Athéna-Mentor entraîna Télémaque qui était intimidé et l’encouragea à questionner Nestor. Pisistrate, le fils de celui-ci, les accueillit et les plaça entre son père et son frère Thrasymède. Lorsque les prières rituelles à Poséidon furent finies, Télémaque demanda à Nestor qui avait déjà régné sur trois générations, des nouvelles de son père.
Nestor évoqua d’abord la mort d’Ajax, celle d’Achille et de Patrocle, ainsi que celle de son fils Antiloque. Puis il raconta la convocation de l’assemblée à Troie, les avis opposés d’Agamemnon et de Ménélas sur l’opportunité d’un départ hâtif en raison du courroux d’Athéna, sa traversée avec Ménélas et Ulysse jusqu’à Ténédos, le retour d’Ulysse à Troie pour apaiser Agamemnon, son propre départ de Ténédos avec Diomède et Ménélas, et enfin son arrivée à Pylos. Il était sans nouvelles d’Ulysse depuis que celui-ci avait rejoint Agamemnon.
Enfin, il donna les nouvelles qui lui étaient parvenues par la suite : le retour des Myrmidons sous la conduite de Néoptolème, ceux de Philoctète et d’Idoménée, celui d’Agamemnon tué par Égisthe dès son retour, le règne d’Égisthe pendant sept années et sa mort perpétrée la huitième année par Oreste, coïncidant exactement avec le retour de Ménélas d’Égypte.
Déplorant la conspiration des prétendants, il rappela comment Athéna avait veillé sur Ulysse et conseilla à Télémaque de se rendre chez Ménélas, le dernier à être revenu « d’un monde où l’on n’a pas grand espoir de retour une fois que les vents vous y ont égaré, un pays si loin dans la mer qu’on ne connaît pas d’oiseaux qui, dans la même année, refassent le voyage ». Au cas où Télémaque préférerait la route de terre à celle de mer, il proposa un attelage conduit par l’un de ses fils. Puis comme le soir tombait, il invita ses hôtes à dormir sous son toit. Mentor-Athéna déclina l’offre pour elle-même puis disparut en se changeant en orfraie au grand étonnement de tous. Nestor comprit alors que c’était Athéna qui assistait Télémaque et lui en fit part. Il promit en l’honneur de la déesse le sacrifice d’une vache d’un an, indomptée, aux cornes plaquées d’or. Il sollicita d’Athéna une bonne renommée pour lui-même, sa femme et ses enfants, et la déesse l’exauça.
Chacun s’en fut dormir.
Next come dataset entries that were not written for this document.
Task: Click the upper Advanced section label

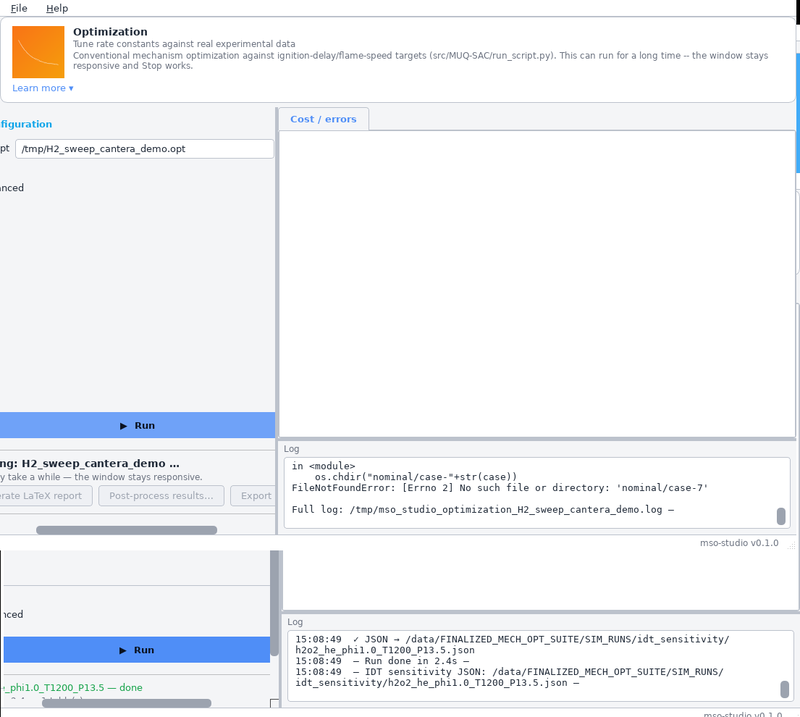Action: click(x=12, y=188)
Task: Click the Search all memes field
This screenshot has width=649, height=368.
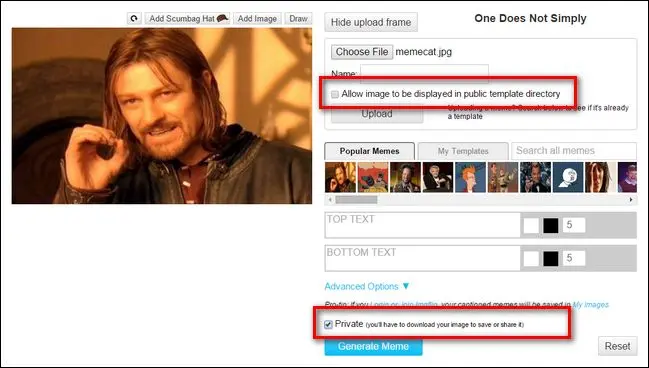Action: [574, 151]
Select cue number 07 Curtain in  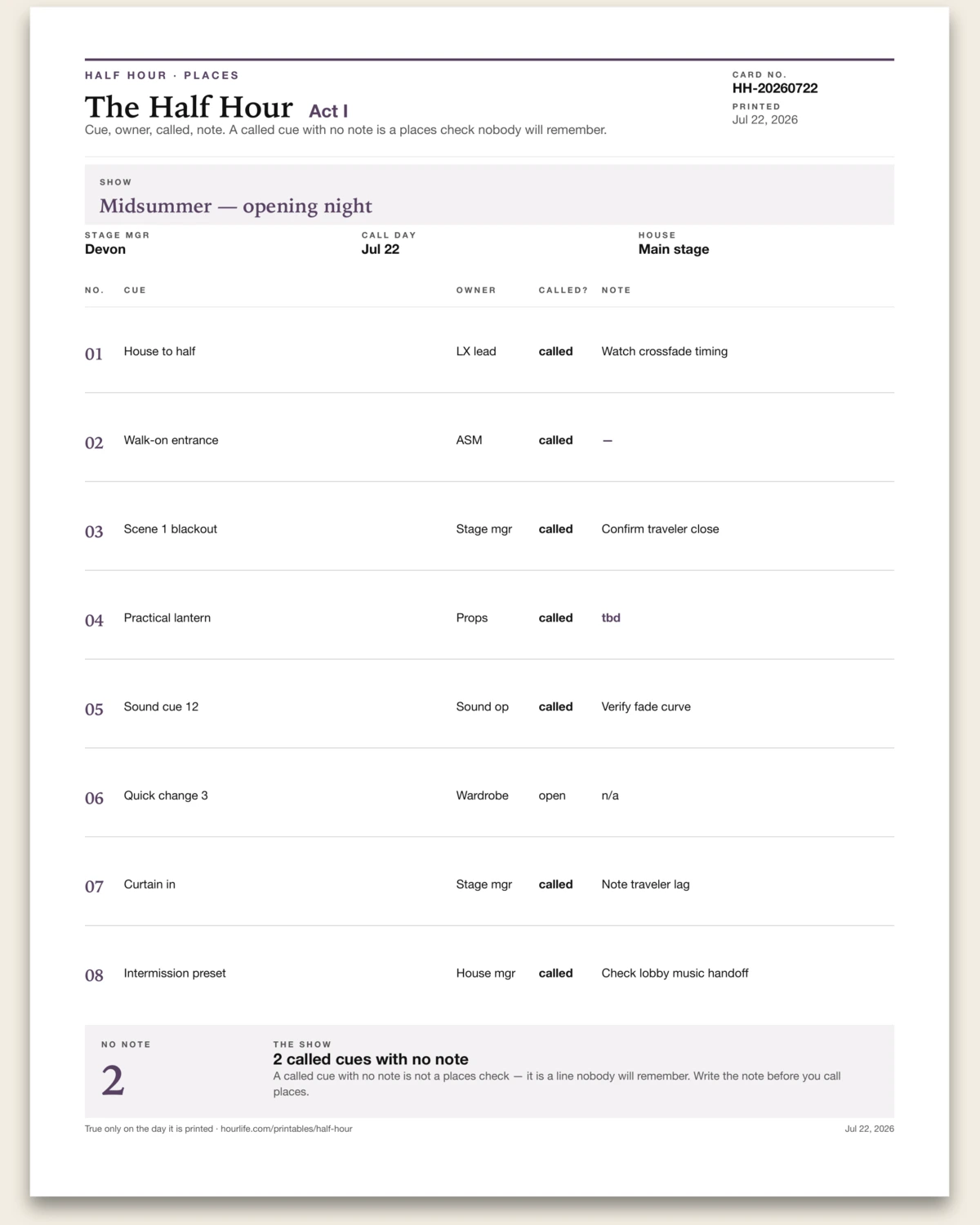click(94, 886)
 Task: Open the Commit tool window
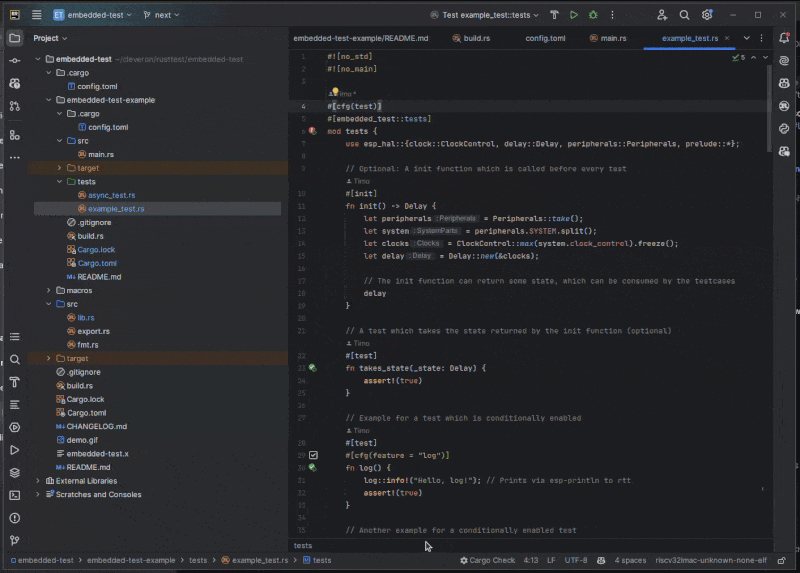14,61
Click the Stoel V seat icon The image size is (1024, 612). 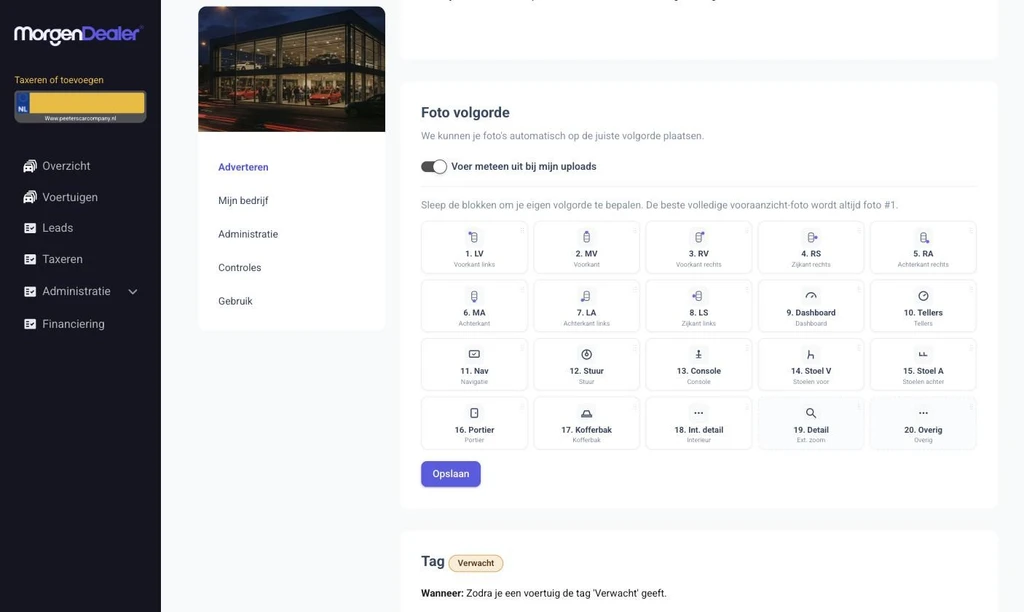(x=810, y=355)
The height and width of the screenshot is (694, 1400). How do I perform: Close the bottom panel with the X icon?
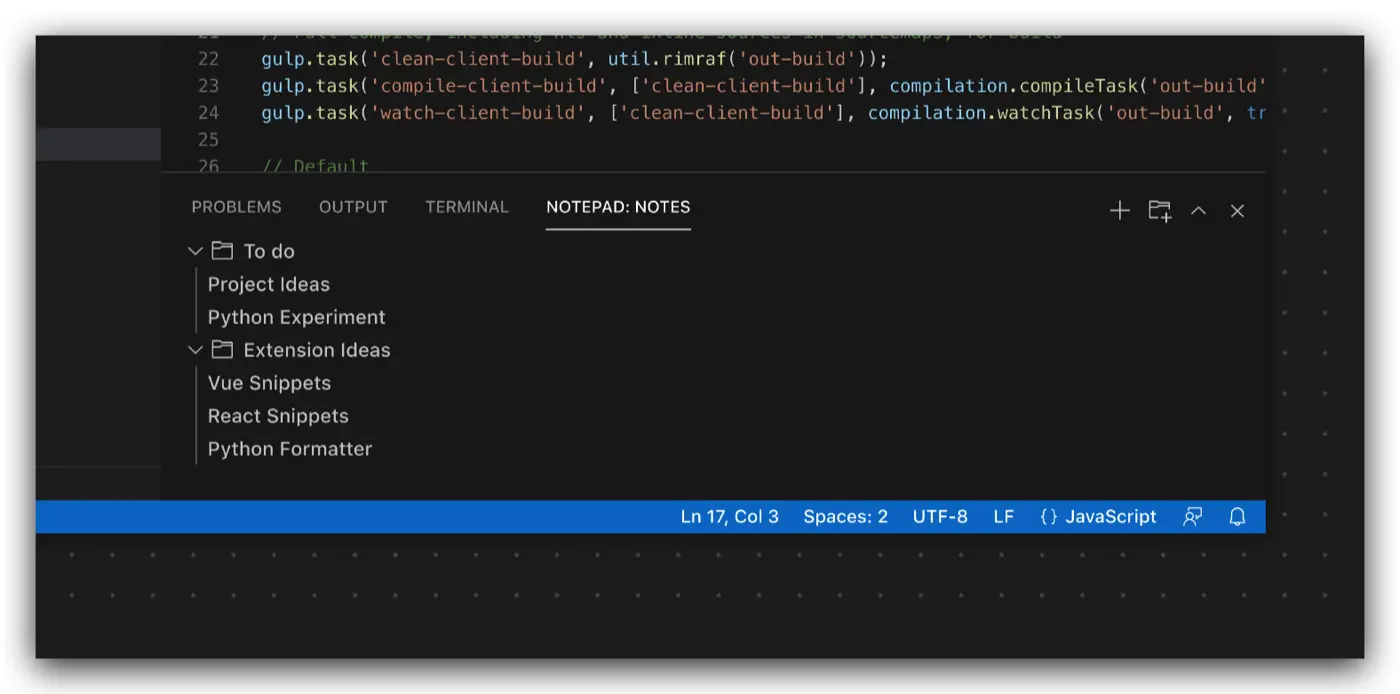coord(1237,211)
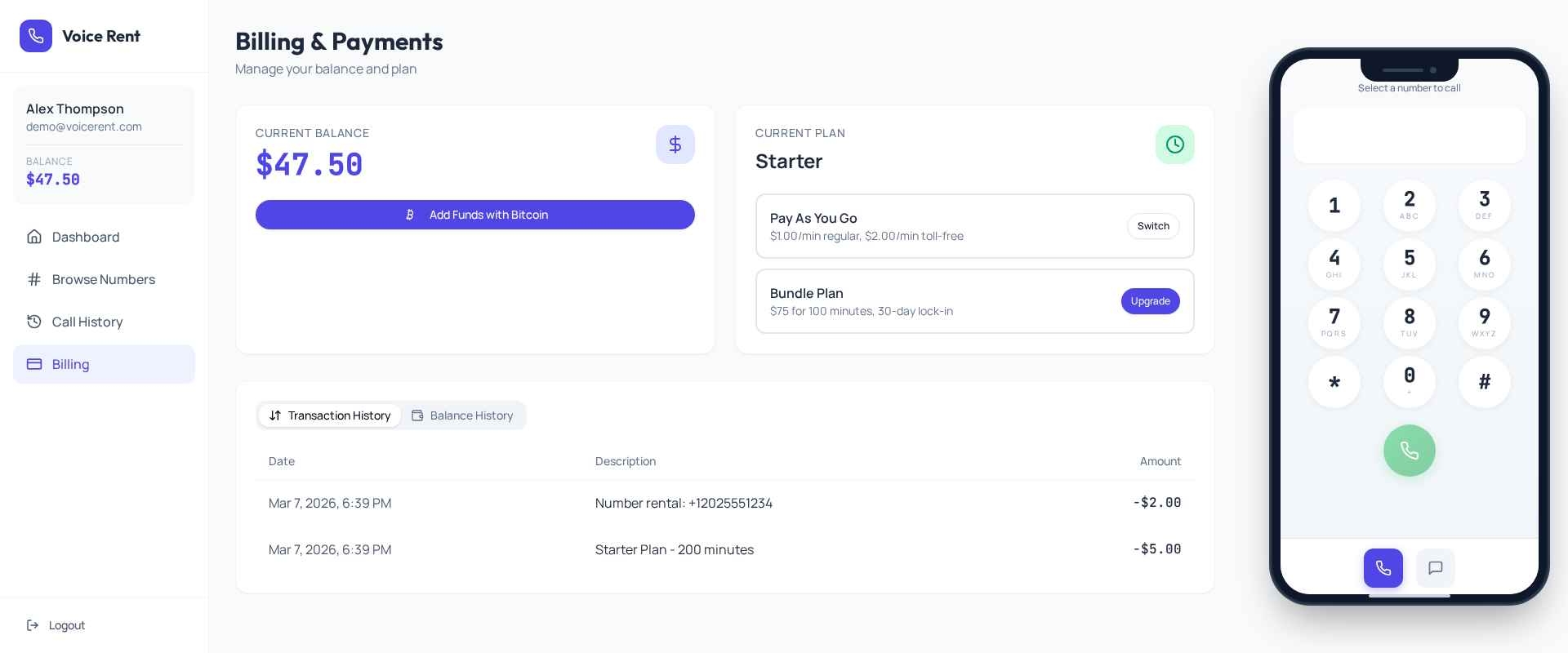Open Call History in sidebar
1568x653 pixels.
point(87,322)
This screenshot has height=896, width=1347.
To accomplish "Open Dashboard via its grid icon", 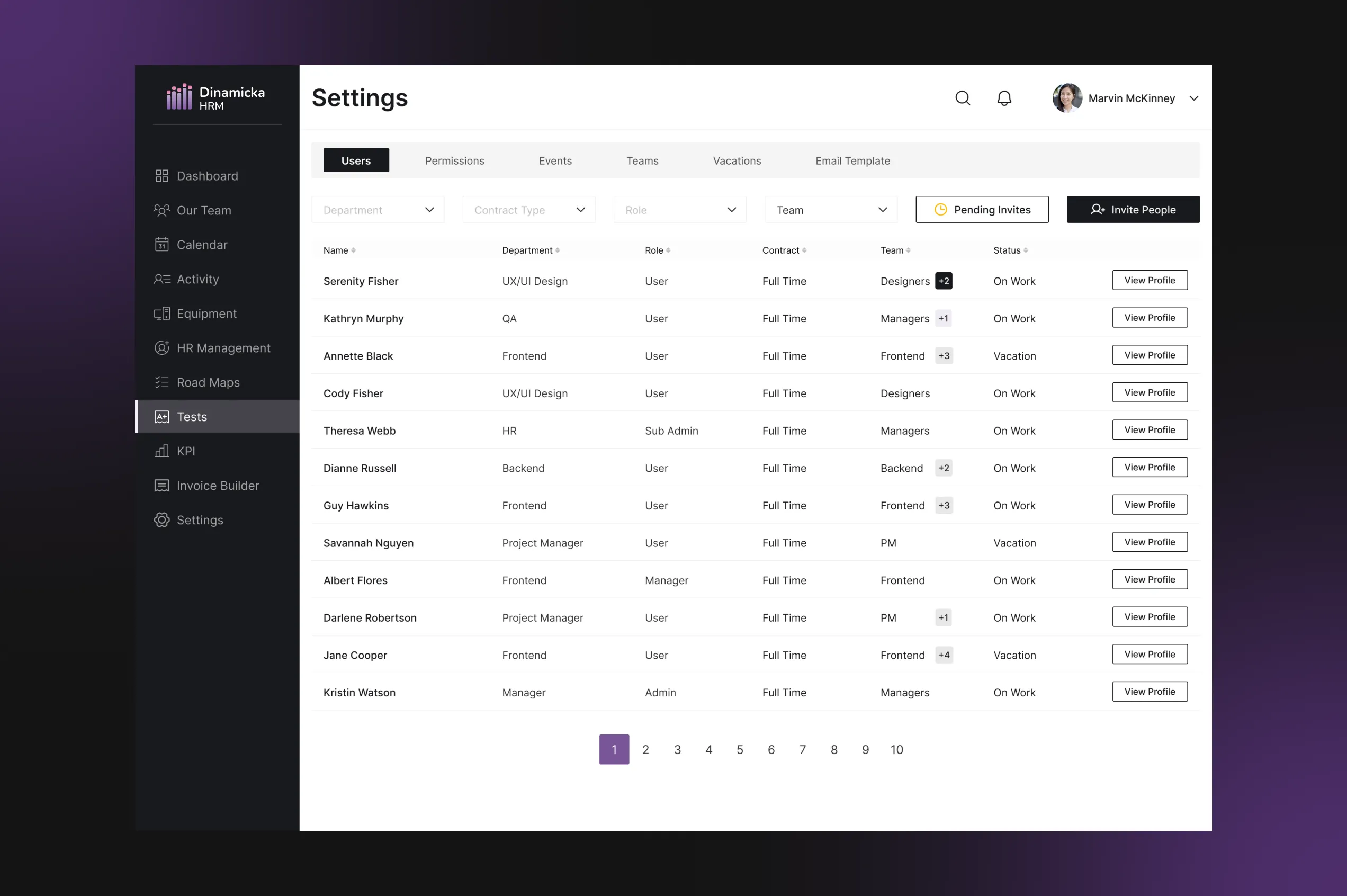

Pisistrate, le dernier des fils de Nestor non marié, resta auprès de Télémaque.
Dès l’aurore, Nestor s’installa sur le siège où son père jadis donnait des avis qui l’égalait aux dieux. Il était entouré de ses fils Échéphron, Stratios, Perséus, Arétos, Thrasimède et Pisistrate. Télémaque s’assit avec eux.
Nestor ordonna alors que l’on prépare le sacrifice promis et fit venir les marins du navire de Télémaque. Tandis que ses fils s’affairaient, Athéna vint jouir du sacrifice. Thrasimède frappa la bête de sa hache sous les clameurs des filles, des brus et de la femme de Nestor, la vieille reine Eurydice.
Télémaque, que la jolie Polycaste, fille de Nestor, avait baigné et frotté d’huile, revint partager le festin.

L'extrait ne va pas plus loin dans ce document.